Exercise aim | How many lines of the listing below contain the string "taskbar", with letter case counting? Give only the number.

* Start *

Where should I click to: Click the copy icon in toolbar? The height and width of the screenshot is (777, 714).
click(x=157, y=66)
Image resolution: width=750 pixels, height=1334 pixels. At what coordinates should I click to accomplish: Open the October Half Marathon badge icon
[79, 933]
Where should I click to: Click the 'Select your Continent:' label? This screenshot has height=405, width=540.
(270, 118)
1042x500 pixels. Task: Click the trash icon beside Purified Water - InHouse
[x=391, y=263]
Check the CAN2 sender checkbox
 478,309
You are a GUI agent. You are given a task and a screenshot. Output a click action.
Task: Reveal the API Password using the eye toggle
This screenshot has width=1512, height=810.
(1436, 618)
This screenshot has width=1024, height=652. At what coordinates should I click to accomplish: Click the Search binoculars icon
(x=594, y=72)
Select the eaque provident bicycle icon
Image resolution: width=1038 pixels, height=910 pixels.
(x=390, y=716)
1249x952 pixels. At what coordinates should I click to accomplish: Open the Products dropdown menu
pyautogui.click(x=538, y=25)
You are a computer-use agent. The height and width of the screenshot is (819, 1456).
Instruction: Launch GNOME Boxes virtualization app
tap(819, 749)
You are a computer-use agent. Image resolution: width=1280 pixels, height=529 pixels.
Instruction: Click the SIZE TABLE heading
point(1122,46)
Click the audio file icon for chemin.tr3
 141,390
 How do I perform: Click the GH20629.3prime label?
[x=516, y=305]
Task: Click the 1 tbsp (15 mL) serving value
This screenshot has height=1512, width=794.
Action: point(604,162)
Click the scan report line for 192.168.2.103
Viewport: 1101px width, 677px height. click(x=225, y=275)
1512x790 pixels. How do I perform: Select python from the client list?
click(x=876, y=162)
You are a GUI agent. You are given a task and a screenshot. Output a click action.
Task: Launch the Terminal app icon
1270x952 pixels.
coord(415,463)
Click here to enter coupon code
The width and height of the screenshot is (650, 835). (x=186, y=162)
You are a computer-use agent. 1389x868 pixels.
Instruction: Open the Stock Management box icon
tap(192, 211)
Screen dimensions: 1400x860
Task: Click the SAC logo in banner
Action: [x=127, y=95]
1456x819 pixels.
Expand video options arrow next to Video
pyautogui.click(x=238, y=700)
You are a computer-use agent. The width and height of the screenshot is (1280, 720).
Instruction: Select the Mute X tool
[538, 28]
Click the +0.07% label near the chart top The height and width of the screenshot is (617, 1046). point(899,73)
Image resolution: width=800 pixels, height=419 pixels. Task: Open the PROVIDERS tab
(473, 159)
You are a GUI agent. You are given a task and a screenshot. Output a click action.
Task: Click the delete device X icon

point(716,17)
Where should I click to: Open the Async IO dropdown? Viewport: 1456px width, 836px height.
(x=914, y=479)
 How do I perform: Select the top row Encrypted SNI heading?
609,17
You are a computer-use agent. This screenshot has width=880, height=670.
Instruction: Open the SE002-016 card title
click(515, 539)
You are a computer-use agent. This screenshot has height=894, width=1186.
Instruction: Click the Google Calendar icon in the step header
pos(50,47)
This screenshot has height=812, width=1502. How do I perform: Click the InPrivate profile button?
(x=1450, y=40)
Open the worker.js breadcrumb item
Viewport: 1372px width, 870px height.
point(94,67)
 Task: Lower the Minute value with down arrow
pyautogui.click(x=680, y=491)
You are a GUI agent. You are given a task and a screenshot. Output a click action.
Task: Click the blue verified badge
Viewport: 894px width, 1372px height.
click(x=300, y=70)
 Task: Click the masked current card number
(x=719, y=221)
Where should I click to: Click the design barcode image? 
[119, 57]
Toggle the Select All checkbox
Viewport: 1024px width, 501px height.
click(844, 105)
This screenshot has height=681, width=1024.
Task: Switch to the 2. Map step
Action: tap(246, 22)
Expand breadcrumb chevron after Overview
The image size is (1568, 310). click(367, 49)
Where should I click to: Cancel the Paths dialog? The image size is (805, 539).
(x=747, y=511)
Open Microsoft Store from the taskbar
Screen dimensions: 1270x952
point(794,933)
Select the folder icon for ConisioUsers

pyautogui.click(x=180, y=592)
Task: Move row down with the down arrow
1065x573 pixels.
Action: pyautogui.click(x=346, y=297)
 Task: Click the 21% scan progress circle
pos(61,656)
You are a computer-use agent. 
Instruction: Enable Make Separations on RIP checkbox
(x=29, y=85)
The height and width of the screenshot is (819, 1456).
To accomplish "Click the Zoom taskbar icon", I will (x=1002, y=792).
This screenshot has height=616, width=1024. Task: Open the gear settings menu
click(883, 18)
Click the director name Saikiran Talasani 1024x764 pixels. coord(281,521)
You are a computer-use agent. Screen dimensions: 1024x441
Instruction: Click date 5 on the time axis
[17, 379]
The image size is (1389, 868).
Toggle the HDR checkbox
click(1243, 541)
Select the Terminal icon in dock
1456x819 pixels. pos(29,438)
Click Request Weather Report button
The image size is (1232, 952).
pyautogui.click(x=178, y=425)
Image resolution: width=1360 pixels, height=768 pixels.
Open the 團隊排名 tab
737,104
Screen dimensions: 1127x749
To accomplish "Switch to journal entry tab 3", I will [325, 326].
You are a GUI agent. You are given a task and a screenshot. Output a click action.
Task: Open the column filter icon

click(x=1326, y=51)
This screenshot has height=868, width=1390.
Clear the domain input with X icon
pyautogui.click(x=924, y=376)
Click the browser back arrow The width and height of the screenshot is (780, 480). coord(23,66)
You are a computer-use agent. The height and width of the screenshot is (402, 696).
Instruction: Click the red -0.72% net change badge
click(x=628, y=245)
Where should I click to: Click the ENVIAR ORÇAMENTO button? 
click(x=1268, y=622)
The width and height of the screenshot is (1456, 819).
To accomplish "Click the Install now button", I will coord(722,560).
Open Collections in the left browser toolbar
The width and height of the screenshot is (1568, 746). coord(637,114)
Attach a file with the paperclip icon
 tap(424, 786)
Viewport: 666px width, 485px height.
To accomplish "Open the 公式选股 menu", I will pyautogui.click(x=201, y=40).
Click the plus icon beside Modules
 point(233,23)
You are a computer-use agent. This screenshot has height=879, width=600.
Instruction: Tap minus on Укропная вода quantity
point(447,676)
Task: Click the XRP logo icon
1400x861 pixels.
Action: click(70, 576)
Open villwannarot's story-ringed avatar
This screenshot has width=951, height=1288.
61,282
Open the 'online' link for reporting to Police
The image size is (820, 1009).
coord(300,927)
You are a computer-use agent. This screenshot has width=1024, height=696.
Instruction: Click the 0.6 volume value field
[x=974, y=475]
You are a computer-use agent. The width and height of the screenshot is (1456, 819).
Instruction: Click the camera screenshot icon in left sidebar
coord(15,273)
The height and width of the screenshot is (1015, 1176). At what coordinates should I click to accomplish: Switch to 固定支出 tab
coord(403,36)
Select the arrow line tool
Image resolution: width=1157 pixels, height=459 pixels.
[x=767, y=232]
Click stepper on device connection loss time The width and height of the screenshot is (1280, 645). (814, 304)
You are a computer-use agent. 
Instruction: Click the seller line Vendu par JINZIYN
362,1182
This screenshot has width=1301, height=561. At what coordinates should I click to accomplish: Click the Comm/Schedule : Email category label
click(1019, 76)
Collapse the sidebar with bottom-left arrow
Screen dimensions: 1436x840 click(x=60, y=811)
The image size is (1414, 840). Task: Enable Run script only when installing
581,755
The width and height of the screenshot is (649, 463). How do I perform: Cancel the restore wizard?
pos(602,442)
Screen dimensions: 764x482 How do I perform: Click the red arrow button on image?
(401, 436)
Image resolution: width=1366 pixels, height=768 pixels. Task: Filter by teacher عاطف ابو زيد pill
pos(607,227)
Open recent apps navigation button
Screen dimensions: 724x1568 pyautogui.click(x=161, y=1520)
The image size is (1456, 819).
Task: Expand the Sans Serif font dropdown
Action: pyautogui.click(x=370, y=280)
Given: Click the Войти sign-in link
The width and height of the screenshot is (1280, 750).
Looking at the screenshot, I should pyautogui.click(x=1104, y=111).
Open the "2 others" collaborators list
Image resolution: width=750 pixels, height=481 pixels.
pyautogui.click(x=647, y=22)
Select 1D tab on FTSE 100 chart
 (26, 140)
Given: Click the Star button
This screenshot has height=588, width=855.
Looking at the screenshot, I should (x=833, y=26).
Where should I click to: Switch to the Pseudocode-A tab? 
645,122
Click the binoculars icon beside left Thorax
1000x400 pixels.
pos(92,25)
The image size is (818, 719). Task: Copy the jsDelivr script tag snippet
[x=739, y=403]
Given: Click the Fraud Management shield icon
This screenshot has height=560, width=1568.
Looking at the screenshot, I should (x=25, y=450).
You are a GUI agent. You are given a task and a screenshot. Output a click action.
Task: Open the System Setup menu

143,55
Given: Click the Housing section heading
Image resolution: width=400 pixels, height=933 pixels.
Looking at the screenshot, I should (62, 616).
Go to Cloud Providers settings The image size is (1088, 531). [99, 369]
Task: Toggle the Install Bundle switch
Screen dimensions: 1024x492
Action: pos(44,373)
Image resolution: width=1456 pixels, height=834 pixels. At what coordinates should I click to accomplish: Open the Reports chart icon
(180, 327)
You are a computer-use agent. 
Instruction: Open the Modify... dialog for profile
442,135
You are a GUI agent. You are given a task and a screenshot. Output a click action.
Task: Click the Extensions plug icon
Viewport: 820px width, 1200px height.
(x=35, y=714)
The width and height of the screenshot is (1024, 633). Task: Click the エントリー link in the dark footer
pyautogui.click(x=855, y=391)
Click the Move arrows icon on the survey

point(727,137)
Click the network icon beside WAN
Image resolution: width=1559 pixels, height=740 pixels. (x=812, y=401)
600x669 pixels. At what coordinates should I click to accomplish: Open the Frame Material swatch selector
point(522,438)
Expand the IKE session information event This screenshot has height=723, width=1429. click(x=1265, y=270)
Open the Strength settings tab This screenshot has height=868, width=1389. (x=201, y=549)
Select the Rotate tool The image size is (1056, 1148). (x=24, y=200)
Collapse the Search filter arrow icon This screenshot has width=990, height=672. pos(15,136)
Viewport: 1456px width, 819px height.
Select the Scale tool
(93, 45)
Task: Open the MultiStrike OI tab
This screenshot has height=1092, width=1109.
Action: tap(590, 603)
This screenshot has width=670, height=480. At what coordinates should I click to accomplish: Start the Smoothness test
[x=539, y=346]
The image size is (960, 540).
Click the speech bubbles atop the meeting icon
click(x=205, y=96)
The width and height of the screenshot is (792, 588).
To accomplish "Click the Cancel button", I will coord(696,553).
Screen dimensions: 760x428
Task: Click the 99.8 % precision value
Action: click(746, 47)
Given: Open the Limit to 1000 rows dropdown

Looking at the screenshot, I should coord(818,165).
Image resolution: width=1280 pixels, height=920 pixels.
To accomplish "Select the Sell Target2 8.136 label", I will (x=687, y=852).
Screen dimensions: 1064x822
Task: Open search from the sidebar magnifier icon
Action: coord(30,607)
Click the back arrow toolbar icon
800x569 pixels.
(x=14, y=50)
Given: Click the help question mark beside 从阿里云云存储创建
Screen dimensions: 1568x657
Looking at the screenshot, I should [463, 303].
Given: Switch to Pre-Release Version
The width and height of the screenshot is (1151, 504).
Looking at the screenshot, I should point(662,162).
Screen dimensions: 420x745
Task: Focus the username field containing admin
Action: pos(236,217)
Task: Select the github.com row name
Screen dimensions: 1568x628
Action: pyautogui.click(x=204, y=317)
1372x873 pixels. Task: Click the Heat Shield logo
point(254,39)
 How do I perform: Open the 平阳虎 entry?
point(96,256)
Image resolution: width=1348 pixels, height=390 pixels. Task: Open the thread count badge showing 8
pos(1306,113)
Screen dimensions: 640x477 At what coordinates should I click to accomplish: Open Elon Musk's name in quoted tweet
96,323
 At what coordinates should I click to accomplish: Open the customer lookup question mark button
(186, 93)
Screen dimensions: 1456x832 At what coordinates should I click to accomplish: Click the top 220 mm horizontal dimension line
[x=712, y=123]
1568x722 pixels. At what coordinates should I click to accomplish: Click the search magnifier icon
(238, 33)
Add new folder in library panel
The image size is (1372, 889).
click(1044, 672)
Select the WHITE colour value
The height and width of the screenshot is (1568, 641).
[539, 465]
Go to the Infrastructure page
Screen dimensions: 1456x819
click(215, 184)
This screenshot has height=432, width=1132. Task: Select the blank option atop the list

* End *

Task answer | 2